Hey, wait a minute Ad Age. We did our survey first and it was a split decision. Oh wait. You have all those old, conservative readers and we have all the cool new kids. Now we get why the survey results differed. It seems Adrants readers enjoy working with Julie Roehm-ish drama more than Advertising Age readers. Eighty one percent of Advertising Age readers feel Wal-mart made the right move in firing Julie Roehm. What's that they say about research? Oh wait, we don't want to nullify out own survey results now do we?

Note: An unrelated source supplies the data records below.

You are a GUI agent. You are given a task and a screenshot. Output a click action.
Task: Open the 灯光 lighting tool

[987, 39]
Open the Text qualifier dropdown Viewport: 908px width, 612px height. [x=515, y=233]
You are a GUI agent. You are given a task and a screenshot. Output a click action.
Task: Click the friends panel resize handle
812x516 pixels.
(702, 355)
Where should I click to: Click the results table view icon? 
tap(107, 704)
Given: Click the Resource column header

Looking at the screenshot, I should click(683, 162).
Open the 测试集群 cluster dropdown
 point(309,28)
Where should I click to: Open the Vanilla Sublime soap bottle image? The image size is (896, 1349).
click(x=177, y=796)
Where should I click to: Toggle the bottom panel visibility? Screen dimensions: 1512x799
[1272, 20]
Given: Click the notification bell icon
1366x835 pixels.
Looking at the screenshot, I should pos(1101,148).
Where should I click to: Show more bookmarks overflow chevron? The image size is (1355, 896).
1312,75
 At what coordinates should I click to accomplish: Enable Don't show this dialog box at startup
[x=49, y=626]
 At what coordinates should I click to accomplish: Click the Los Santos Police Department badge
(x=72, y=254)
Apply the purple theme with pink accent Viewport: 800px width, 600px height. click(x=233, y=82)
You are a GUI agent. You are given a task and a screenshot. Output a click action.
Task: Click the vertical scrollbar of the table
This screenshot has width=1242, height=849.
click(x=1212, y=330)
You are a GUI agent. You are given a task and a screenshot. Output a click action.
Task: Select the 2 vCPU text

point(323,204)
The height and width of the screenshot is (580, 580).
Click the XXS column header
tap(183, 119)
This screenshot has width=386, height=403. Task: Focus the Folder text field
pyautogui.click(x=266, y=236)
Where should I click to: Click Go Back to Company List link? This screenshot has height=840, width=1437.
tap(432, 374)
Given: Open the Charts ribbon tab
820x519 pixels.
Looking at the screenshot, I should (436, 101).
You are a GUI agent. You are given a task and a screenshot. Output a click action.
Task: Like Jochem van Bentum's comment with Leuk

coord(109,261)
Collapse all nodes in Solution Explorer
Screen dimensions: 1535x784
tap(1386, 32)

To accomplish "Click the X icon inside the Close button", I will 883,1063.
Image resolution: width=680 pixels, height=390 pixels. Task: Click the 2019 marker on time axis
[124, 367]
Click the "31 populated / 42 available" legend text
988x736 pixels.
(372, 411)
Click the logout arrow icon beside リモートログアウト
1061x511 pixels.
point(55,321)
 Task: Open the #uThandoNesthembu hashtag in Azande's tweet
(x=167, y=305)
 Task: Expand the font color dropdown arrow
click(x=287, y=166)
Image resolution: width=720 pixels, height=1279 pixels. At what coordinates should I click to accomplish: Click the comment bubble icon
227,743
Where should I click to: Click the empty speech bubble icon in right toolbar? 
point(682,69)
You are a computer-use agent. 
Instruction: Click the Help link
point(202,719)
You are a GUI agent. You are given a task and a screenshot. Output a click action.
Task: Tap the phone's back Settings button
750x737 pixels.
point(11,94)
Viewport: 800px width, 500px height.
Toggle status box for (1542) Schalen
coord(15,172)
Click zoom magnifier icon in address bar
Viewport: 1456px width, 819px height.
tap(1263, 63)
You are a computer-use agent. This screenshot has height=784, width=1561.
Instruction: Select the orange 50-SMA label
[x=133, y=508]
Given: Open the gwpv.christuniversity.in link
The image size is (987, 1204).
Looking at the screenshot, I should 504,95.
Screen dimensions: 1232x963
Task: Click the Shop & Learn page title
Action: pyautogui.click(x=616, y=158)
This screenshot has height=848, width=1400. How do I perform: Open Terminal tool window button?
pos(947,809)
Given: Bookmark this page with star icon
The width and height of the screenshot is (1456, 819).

Given available facts, when queried on their opinions about whether or not Julie Roehm should have been fired from Wal-mart, the industry is clearly undecided and split right down the middle. Based on a survey of 509 Adrants readers, 250 think she should have been fired and 259 think she should not have been fired. Hardly conclusive and, well, hardly relevant either. It's just interesting to see where the industry sits on this issue.
With all the news and analysis last week regarding Wal-mart's Julie Roehm, let's get down to the most important issue at hand. Do you think Julie Roehm should have been fired? Take a quick yes or no survey here.
A recent study says that, contrary to the youth-savvy appearance of Apple ads, over 46% of Apple's user base is 55 and older. The 18-24 crowd actually shoot for Gateways, which makes more sense considering the average college student budget doesn't factor in a whopping $1500 laptop. Even if they do froth at the mouth for them.
In terms of mobility Apple still whoops everybody's ass. Purchase-wise they just may skew more toward the stodgy suited guy and less toward the cute crooked haircut guy in their sweet hand-holding ads. - Contributed by Angela Natividad
At this week's Search Engine Strategies Conference in Chicago, Jim Hedger from Webmaster Radio detailedhow Google is serving AdWords ads to terrorist sites within the company's social networking site Orkut. Some think it's malicious. Others think Google can't possibly monitor every single site in the world for content. Hedger also discussed how money earned from click fraud on these sites is "supporting" terrorism. You decide. Is there anything Google can or should do to minimize this?